MDS Alert

MDS & Billing News To Use

A CMS letter to survey agencies gives the green light for facilities to use electronic signatures on the MDS, if state and local laws and regs allow. The long-term care facility's own policy must also authorize the use of electronic signatures for its clinical record documentation, including the MDS, according to Thomas Hamilton, director of the Centers for Medicare & Medicaid Services' Survey and Certification Group, in correspondence to state survey agencies. Facilities must have written policies spelling out security measures to prevent someone from forging another person's electronic signature.

In the future, CMS may require  facilities to conform to a CMS electronic signature standard, "if CMS should adopt one," the letter states.

As a first step toward signing the MDS electronically, facilities should call their RAI coordinators for guidance on specific regulations that may impact the use of electronic signature in their state, suggests Diane Brown, CEO, Brown LTC Consultants in Newton, MA. "Next, they need to contact their software vendor to ask about the ability to use an electronic signature," Brown adds.


Look for interim version(s) or updates to the MDS 2.0 before CMS releases the MDS 3.0. That was the inside scoop from Lisa Hines, MS, BSN, RN, speaking on behalf of CMS at the September 2004 National Association of Subacute and Post Acute Care conference in Washington.

- TASK INSTRUCTIONS
A. Please check each statement against the MDS Alert excerpt and answer yes or no, quoting the words of the excerpt that decide it: (i) Facilities must have written policies describing security measures against forged electronic signatures. (ii) CMS has already adopted an electronic signature standard. (iii) Diane Brown recommends contacting the software vendor as the first step.
B. Reproduce word for word the part of the MDS Alert excerpt that opens with the words containing "MDS & Billing" and closes with "the letter states.".

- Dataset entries
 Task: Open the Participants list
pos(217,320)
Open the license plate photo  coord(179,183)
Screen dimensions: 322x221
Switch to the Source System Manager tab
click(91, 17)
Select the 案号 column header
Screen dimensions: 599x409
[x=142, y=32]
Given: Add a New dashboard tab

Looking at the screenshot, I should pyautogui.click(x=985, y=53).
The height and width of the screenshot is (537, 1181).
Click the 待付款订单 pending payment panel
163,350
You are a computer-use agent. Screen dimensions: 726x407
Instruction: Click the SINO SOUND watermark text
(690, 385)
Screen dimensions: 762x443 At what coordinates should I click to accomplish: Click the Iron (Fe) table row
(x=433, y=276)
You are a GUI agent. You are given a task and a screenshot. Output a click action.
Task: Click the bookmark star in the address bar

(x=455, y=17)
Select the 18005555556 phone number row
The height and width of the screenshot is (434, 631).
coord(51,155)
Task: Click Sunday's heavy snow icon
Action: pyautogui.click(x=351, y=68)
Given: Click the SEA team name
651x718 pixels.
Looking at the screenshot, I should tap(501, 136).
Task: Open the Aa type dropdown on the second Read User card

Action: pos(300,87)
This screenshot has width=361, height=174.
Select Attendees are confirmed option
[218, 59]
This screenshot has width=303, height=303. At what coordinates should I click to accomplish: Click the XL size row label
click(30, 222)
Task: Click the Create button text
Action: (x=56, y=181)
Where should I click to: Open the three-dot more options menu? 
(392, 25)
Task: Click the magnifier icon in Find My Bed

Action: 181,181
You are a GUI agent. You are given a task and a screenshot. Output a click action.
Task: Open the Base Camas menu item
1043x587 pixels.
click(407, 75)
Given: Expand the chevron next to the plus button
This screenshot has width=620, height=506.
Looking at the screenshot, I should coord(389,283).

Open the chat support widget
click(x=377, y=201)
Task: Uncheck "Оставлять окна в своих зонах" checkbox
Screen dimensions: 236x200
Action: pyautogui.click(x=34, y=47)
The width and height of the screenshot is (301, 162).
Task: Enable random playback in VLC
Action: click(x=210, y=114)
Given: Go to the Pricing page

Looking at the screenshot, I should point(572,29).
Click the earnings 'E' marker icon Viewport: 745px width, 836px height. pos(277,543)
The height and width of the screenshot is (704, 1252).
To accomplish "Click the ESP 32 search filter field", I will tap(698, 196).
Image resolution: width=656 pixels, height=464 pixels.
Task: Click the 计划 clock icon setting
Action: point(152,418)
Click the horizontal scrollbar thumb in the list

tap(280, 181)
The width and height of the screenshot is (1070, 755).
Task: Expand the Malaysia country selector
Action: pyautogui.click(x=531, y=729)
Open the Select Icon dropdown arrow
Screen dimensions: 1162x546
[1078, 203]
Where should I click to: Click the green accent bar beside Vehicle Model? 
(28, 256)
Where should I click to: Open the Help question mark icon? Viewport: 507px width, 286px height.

- TASK-BY-TASK RESULTS
A.
(i) Yes: "Facilities must have written policies spelling out security measures to prevent someone from forging another person's electronic signature."
(ii) No: "if CMS should adopt one"
(iii) No: "As a first step toward signing the MDS electronically, facilities should call their RAI coordinators for guidance on specific regulations that may impact the use of electronic signature in their state" and "Next, they need to contact their software vendor to ask about the ability to use an electronic signature"

B.
MDS & Billing News To Use

A CMS letter to survey agencies gives the green light for facilities to use electronic signatures on the MDS, if state and local laws and regs allow. The long-term care facility's own policy must also authorize the use of electronic signatures for its clinical record documentation, including the MDS, according to Thomas Hamilton, director of the Centers for Medicare & Medicaid Services' Survey and Certification Group, in correspondence to state survey agencies. Facilities must have written policies spelling out security measures to prevent someone from forging another person's electronic signature.

In the future, CMS may require  facilities to conform to a CMS electronic signature standard, "if CMS should adopt one," the letter states.